Would you retype, word for word, only the lines from the one holding "Given: Expand the Group By dropdown arrow" through the final line of the entries below, without the pictures?

[Screenshot grounding data]
──────
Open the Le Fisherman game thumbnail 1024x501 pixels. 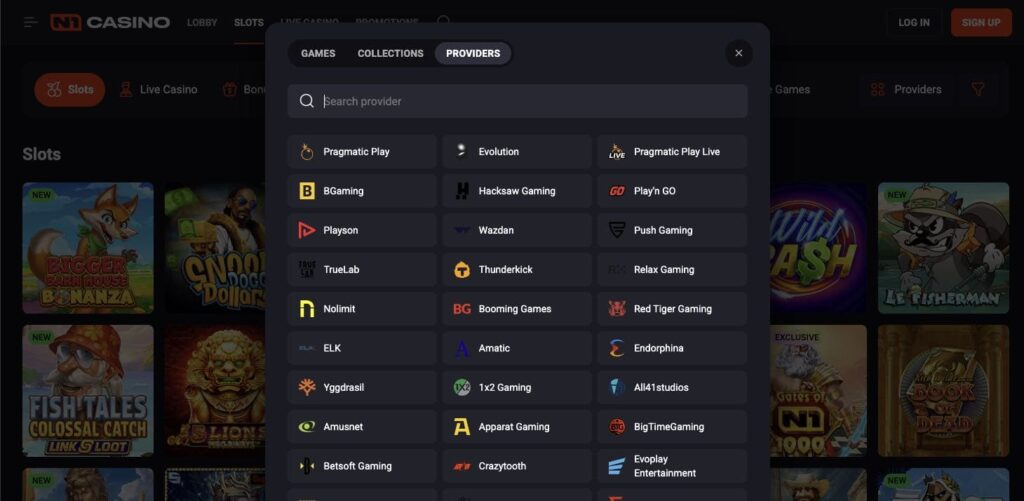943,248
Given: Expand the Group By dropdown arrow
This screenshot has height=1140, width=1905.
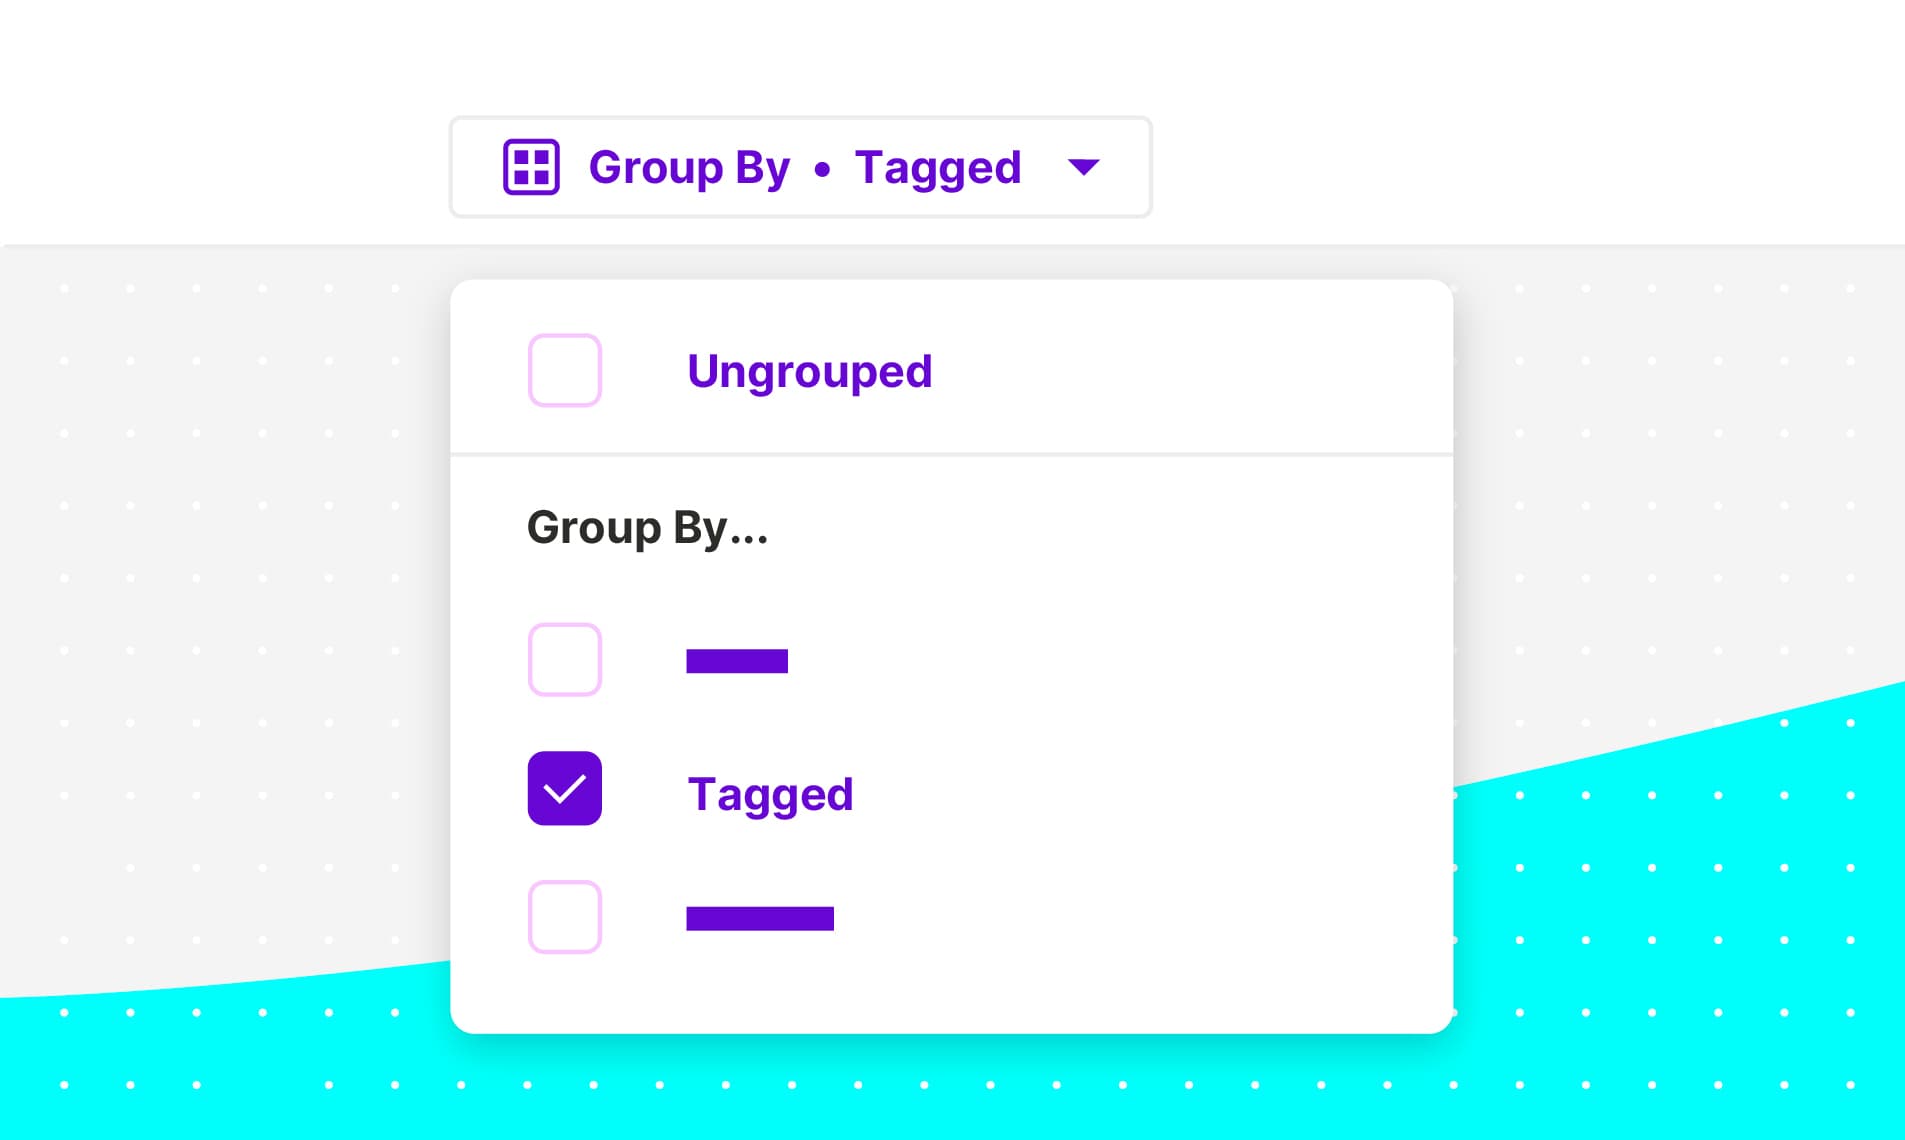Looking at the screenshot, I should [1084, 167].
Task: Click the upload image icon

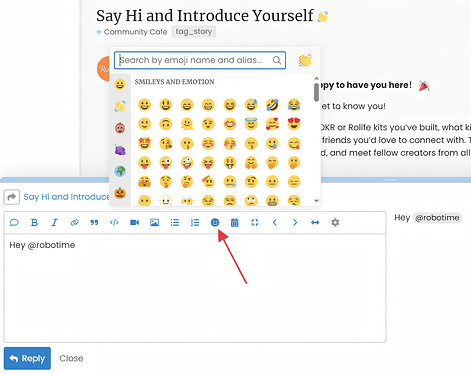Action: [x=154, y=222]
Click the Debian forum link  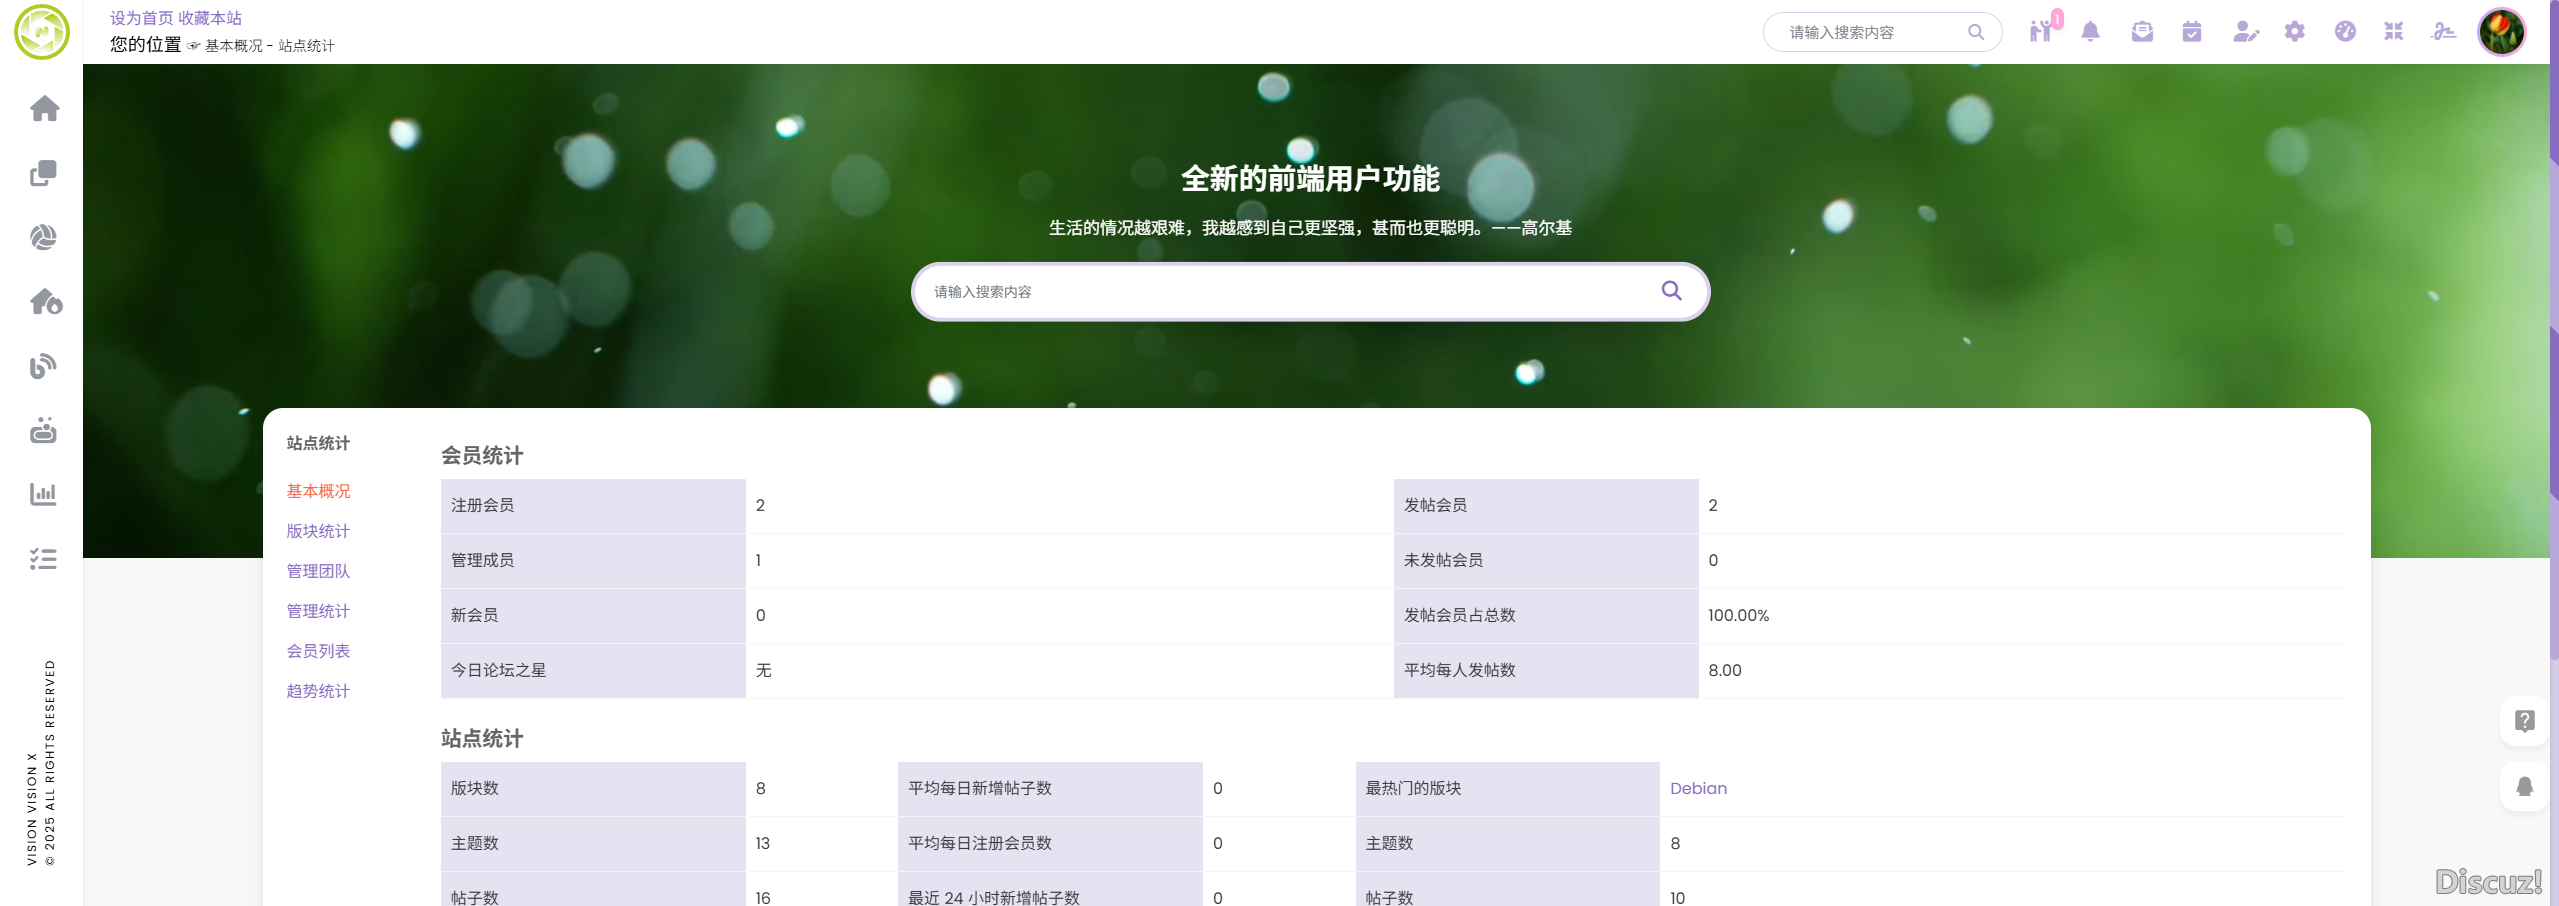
──────
Answer box:
Given: Expand the Group By dropdown arrow
This screenshot has height=1140, width=1905.
Looking at the screenshot, I should [1084, 167].
Task: Click the upload image icon

Action: [x=154, y=222]
Click the Debian forum link  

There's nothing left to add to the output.